Марика оглядывается в поисках еще какого-то Вернера. Взгляд ее снова натыкается на высокого доктора, все так же висящего на трубе. И она поспешно жмурится, потому что к горлу снова подкатывает тошнотворный ком. «Так ведь это он — Вернер! — вдруг догадывается она. — Так зовут доктора! Но откуда Хорстер знает? Они что, знакомы? Не может быть. Наверное, доктор представился ему там, в метро, когда давал таблетку… Странно все это! Странно и страшно!»
— Не знаю я никакого Вернера! — срывающимся дискантом вопит рыжий. — А этот ваш профессор… да, я его видел. Его завалило, понятно? Теми же самыми обломками, от которых отпрянул тот несчастный. Так что, если вам нужен ваш профессор вместе с его усами и перышком, можете начинать разбирать завал, не дожидаясь, пока приедут пожарные. — И он злорадно хохочет, а потом начинает биться, дергаться с такой неистовой силой, что ему удается вырваться из рук Хорстера, и он немедленно бросается наутек.

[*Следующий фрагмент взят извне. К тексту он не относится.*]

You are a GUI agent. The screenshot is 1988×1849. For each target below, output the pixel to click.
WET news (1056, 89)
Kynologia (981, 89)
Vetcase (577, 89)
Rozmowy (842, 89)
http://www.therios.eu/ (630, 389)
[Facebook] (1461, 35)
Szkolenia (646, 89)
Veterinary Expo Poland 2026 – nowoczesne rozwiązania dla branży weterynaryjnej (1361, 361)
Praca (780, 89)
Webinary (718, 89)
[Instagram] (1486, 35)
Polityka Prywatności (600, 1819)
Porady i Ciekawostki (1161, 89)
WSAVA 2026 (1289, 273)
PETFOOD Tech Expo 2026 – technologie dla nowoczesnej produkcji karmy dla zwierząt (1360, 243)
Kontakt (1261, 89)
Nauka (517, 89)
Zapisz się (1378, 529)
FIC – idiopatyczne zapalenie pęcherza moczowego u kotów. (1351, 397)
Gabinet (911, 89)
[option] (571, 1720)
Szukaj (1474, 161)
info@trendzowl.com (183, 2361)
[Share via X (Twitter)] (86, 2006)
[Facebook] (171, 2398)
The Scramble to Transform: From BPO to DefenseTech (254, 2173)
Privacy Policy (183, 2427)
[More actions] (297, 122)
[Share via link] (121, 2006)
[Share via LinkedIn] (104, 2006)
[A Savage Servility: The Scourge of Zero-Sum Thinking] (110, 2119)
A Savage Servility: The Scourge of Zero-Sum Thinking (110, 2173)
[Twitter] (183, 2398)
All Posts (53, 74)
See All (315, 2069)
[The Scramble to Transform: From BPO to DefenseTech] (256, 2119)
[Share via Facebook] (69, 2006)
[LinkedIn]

Хорстер с проклятьем кидается вслед, однако тут Марика выходит из своей спячки и преграждает ему путь.
— Вы что? Опомнитесь! — кричит она возмущенно. — На вас смотреть противно! Что вы привязались к этому несчастному? Почему не верите ему, почему начали пытать его? Даже если он врет, разве можно быть таким жестоким? Вы… вы самый настоящий…
Она хочет выкрикнуть: «Вы самый настоящий гестаповец!», но осекается. Даже в запальчивости, даже в ярости нельзя давать воли языку. Отец любит к месту и не к месту употреблять старинную поговорку: «Язык доведет до Киева и до кия». Однако в Берлине в 1942 году язык может довести не только до кия, то есть до палки, которой тебя побьют за болтливость, но и до виселицы.